Transit Museum celebrates subway system’s 110th birthday
The Transit Museum in Downtown Brooklyn celebrated the 110th birthday of the New York City subway system on Saturday with music, food, kid-friendly workshops, a special cake and a ride on a vintage-1932 subway train.
The museum is located within the former Court Street station of the long-defunct Court Street Shuttle, on Schermerhorn Street between Court Street and Boerum Place. Guests enter through what was once one of that station’s entrances and walk down a flight of stairs past a “token booth” that’s now purely decorative.
The city’s first subway line, from 145th Street to City Hall in Manhattan, opened on Oct. 27, 1904. Parts of that original line have been incorporated into the “lettered-train” system. The subway reached Brooklyn in 1908, and new lines soon followed.

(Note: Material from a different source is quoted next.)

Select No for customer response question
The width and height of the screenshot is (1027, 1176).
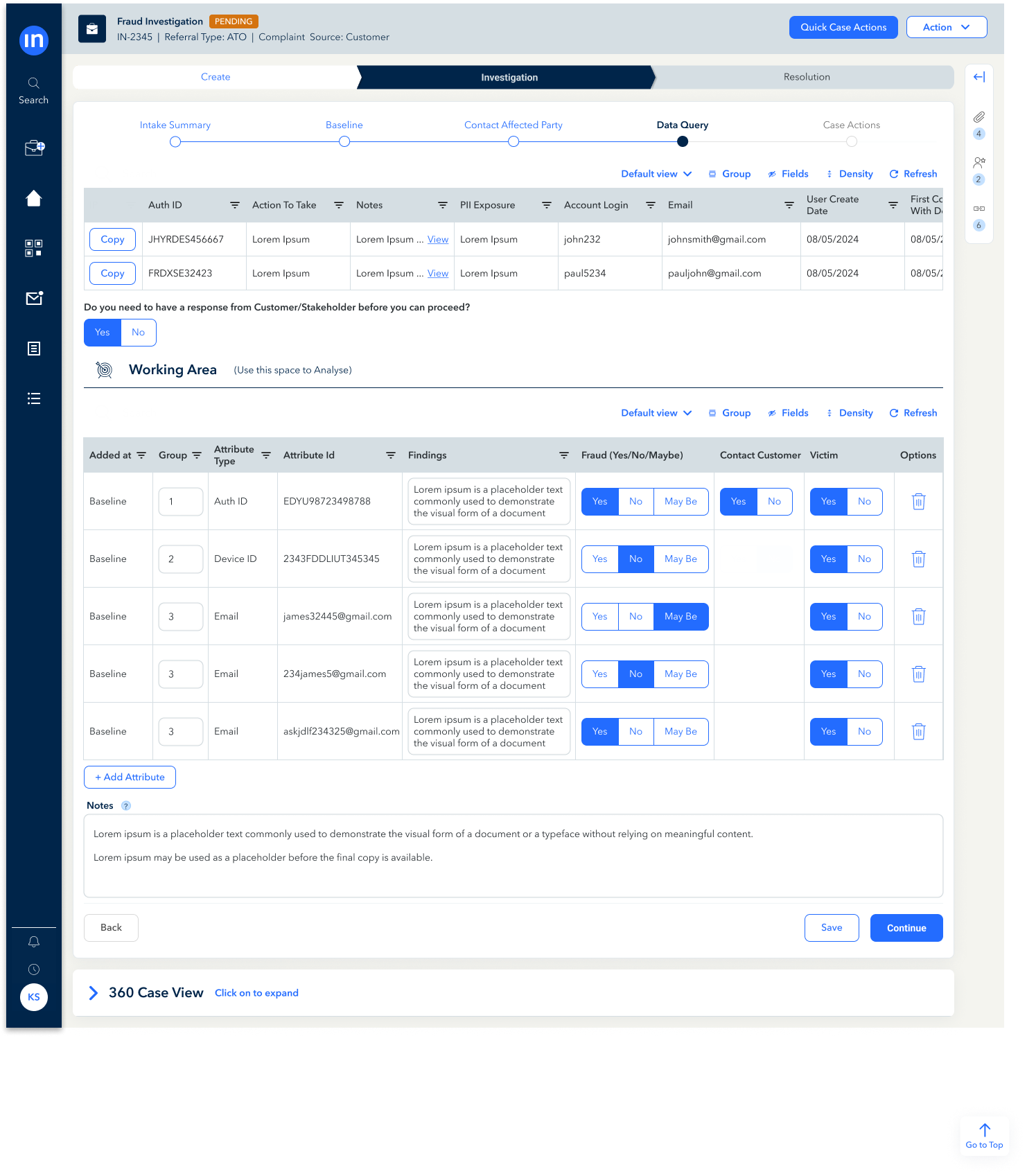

At the museum kids had fun drawing with crayons, putting together train layouts from a wooden kit and more. Meanwhile, musicians Lloyd H. Miller and Chris Johnson, of the children’s band the Deedle Deedle Dees, entertained the crowd. One song, “Brooklyn by Bike,” took a musical trip from Prospect Park to Coney Island. Another, “Nellie Bly,” informed the kids about different modes of transit. It mentioned airplanes, buses and minivans before it told them that the real Nellie Bly made her 1889 trip around the world by boat. A third song, “Battle of Brooklyn,” described the Revolutionary War battle that took place in and around Park Slope.